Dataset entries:

━━━━━━━━

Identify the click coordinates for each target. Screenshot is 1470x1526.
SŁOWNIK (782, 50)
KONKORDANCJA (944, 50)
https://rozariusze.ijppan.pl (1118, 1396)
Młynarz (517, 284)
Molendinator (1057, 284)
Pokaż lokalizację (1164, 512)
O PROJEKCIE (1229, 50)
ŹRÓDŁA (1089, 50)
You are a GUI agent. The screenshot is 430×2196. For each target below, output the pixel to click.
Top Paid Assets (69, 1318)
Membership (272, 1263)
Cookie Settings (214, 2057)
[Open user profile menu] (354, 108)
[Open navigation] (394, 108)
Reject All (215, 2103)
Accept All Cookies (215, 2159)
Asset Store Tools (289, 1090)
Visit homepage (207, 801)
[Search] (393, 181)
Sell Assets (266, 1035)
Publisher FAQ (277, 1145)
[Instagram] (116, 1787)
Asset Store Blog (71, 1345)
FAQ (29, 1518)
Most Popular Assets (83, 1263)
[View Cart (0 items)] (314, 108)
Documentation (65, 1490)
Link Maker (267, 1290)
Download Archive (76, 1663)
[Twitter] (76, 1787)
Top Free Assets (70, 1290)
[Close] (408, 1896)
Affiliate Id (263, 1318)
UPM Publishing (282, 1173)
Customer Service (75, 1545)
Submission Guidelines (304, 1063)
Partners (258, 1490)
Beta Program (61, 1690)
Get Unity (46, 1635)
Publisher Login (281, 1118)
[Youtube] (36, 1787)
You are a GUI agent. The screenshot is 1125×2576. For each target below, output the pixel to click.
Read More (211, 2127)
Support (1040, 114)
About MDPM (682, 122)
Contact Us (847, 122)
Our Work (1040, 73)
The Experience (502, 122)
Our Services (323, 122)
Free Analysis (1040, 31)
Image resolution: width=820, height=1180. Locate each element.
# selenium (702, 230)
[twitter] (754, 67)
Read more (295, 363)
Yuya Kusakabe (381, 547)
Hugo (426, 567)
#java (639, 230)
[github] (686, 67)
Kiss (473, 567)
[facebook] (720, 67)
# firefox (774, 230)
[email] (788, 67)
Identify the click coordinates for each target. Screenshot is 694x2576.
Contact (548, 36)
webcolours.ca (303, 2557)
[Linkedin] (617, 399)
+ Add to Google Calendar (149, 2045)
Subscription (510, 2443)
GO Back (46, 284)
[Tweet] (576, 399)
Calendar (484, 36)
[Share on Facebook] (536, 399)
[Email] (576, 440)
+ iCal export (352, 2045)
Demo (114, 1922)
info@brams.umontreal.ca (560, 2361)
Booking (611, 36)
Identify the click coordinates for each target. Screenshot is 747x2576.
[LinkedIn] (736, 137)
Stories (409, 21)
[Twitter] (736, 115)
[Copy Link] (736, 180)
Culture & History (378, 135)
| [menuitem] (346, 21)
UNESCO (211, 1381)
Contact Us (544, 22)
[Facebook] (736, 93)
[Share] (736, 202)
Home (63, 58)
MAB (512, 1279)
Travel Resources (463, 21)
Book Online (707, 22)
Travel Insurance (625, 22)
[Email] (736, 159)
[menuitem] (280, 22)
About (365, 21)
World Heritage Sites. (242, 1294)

━━━━━━━━

The reply should hold only the lines from the top of the records through the line that has "UPM Publishing (282, 1173)", each one exact.

**The completed task**
Identify the click coordinates for each target. Screenshot is 1470x1526.
SŁOWNIK (782, 50)
KONKORDANCJA (944, 50)
https://rozariusze.ijppan.pl (1118, 1396)
Młynarz (517, 284)
Molendinator (1057, 284)
Pokaż lokalizację (1164, 512)
O PROJEKCIE (1229, 50)
ŹRÓDŁA (1089, 50)
You are a GUI agent. The screenshot is 430×2196. For each target below, output the pixel to click.
Top Paid Assets (69, 1318)
Membership (272, 1263)
Cookie Settings (214, 2057)
[Open user profile menu] (354, 108)
[Open navigation] (394, 108)
Reject All (215, 2103)
Accept All Cookies (215, 2159)
Asset Store Tools (289, 1090)
Visit homepage (207, 801)
[Search] (393, 181)
Sell Assets (266, 1035)
Publisher FAQ (277, 1145)
[Instagram] (116, 1787)
Asset Store Blog (71, 1345)
FAQ (29, 1518)
Most Popular Assets (83, 1263)
[View Cart (0 items)] (314, 108)
Documentation (65, 1490)
Link Maker (267, 1290)
Download Archive (76, 1663)
[Twitter] (76, 1787)
Top Free Assets (70, 1290)
[Close] (408, 1896)
Affiliate Id (263, 1318)
UPM Publishing (282, 1173)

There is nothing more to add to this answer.